The code needs labels.txt. :slight_smile:

Whoops! Available here: https://www.dropbox.com/s/odsxkquhiu1apio/labels_set.txt?dl=0

Yeah, well, your targets include the CTC blank. That’s not allowed.

I can recommend the Distill article Sequence Modelling with CTC for an accessible explanation to how CTC works.

Best regards

Thomas

Right, so my understanding of how to handle varying length sequences was to have a max length of the targets (12, in this case), and then pad with the blank label at the end, and have a tensor for the length of each of the targets. Is there a better way to handle variable length targets without padding?

I don’t think the blank label should be within the target lengths at all, except for the cases where there’s no labels. I think I tried setting the target length to 0 for those at one point instead of 1, but it threw an error.

This dataset works well enough in Keras where I originally prototyped it. I think the main change in specification there is that Keras has the blank label not in the label set (i.e., blank_ind = len(labels)) whereas Pytorch requires the blank label be in the label set, correct?

Indeed, ctc loss will ignore stuff beyond the target_lengths. However, your lengths seemed to be such that you include blanks before that, maybe the lengths are off?
There is a bug in GPU CTC when you have target length zero, so if you need that after you’ve fixed your inputs, maybe the CPU version is better at the moment.

Best regards

Thomas

I don’t think the blank_ind (in this case 249) appears in the targets within the target_lengths. I did a check via something like:

            for i in range(inputs['image'].shape[0]):
                length = outputs['label_length'][i]
                if length > 1 and blank_ind in outputs['the_labels'][i][:length]:
                    print(outputs['the_labels'][i])
                    print(outputs['the_labels'][i][:length])
                    print(outputs['label_length'][i])
                    raise Exception

in the__getitem__ method, and it never fired. Just so that I’m clear on the behavior of target_lengths, for an item like:

tensor([  0,  76,  81,  98,   1, 249, 249, 249, 249, 249, 249, 249])

with a target length of 5, that should give:

tensor([ 0, 76, 81, 98,  1])

as the actual target within the CTCLoss code?

I tried setting the blank_ind for the CTCLoss to something else that’s never in the targets (like 230), and it started predicting that after a while. I did some tests earlier that set the blank_ind to 0 (and added 1 to all existing labels to offset them), and it did the same behavior of predicting the blank index. I did some tests earlier removing the data items without any labels to see if that affected it, as well as using the CPU version, but the same behavior shows up.
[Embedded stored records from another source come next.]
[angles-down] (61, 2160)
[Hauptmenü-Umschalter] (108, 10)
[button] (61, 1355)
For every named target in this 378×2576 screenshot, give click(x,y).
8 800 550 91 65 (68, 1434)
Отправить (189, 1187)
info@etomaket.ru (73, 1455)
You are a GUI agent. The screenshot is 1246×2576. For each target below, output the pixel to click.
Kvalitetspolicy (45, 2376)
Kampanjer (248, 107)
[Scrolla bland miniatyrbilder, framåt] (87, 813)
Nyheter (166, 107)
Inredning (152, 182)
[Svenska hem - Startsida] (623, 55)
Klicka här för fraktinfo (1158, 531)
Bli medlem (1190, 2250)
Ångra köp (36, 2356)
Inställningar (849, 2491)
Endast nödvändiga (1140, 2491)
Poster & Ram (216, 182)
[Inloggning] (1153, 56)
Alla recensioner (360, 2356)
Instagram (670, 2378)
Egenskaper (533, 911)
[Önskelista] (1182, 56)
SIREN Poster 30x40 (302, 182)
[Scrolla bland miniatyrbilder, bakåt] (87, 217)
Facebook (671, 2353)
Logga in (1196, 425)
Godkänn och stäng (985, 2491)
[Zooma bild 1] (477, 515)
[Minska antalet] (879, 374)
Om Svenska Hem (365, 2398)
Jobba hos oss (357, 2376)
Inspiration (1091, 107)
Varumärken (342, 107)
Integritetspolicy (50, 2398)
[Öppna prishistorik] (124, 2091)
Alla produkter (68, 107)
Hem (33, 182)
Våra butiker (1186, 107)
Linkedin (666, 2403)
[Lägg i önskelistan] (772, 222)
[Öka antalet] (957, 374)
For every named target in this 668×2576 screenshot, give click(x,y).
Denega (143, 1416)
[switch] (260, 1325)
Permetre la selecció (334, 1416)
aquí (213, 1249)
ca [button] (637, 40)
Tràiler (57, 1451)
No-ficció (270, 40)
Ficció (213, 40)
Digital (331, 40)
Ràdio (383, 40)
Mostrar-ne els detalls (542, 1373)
80%+ of your input samples in the first thing that I got are of length one. Those seem to be mostly invalid because you have blank as the target.

Right, so those would be the ones that I would set to target_length=0 if that didn’t throw an error. There is code to not include them in the batches that I’ve used so that indeed every training item has a valid label sequence (it’s commented out under # For removing all blank images). When that code is uncommented and the blank images are excluded, it still goes to predicting just the blank label after a few epochs.

Sorry for the confusion with this! My original thought process was that I thought that some negative examples would be good so that it didn’t predict labels when there aren’t any. I could, of course, just train a separate CNN that makes the decision of blank or not and then if not blank then feed it to the CTC trained network for generating labels.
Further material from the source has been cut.